Exercise directions >> Transcribe word for word the section of the records below that opens with the line containing "The width and height of the screenshot is (797, 414)." and closes with the line containing "Viewport: 720px width, 467px height."; drop every picture.

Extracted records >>

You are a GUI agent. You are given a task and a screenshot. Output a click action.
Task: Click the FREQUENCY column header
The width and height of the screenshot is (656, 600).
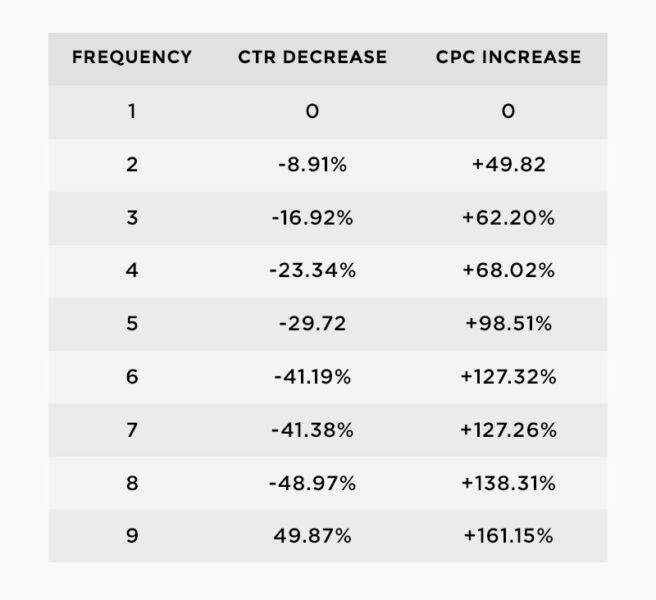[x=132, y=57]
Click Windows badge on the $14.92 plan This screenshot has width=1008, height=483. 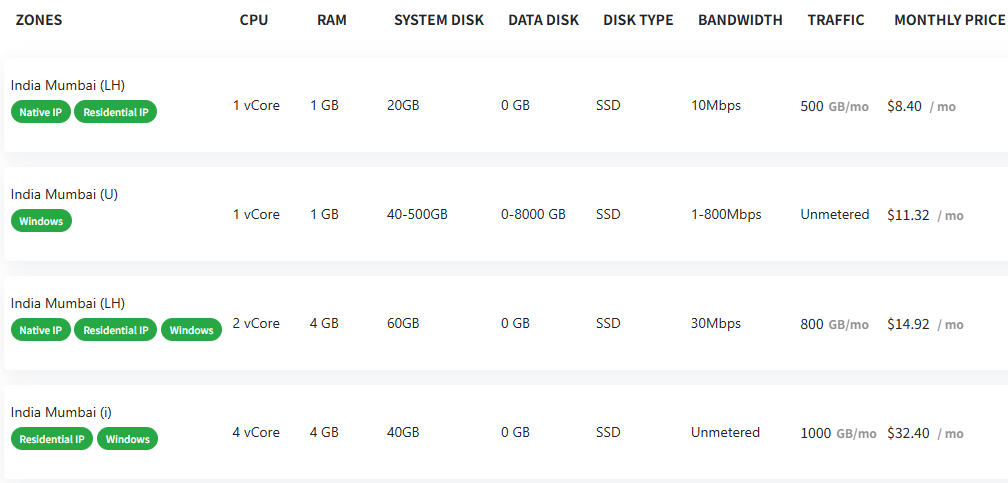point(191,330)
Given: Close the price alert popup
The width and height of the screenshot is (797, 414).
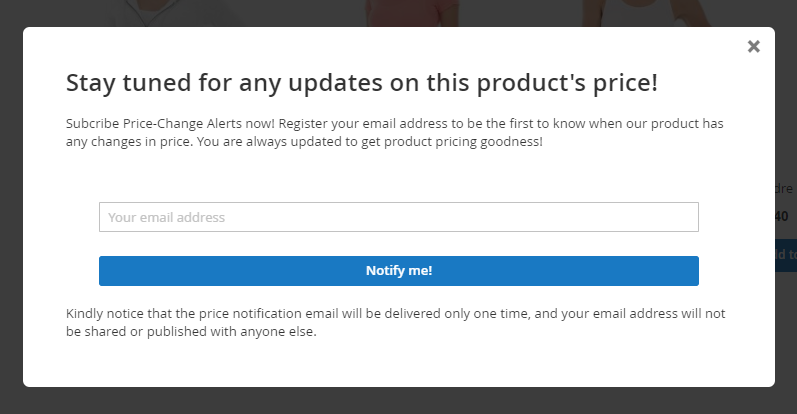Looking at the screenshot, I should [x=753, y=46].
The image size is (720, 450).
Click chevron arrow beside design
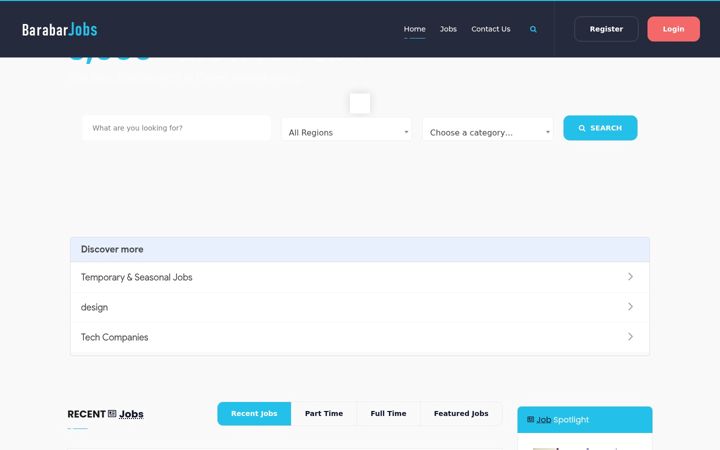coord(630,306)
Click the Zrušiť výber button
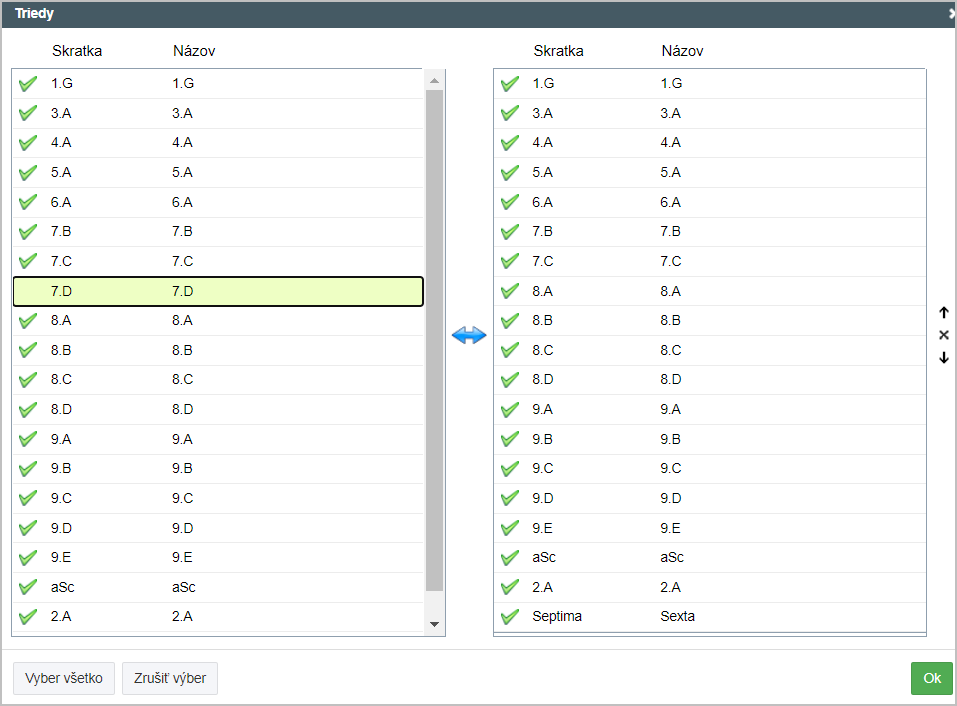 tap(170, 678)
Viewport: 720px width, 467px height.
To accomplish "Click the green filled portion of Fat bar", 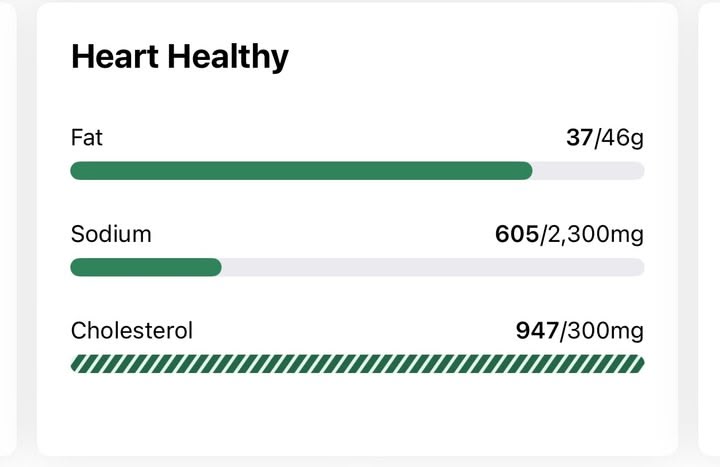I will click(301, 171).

Solution to this task >>
The width and height of the screenshot is (797, 414).
Looking at the screenshot, I should [x=753, y=46].
The image size is (720, 450).
Click chevron arrow beside design
coord(630,306)
Click the Zrušiť výber button
 tap(170, 678)
Viewport: 720px width, 467px height.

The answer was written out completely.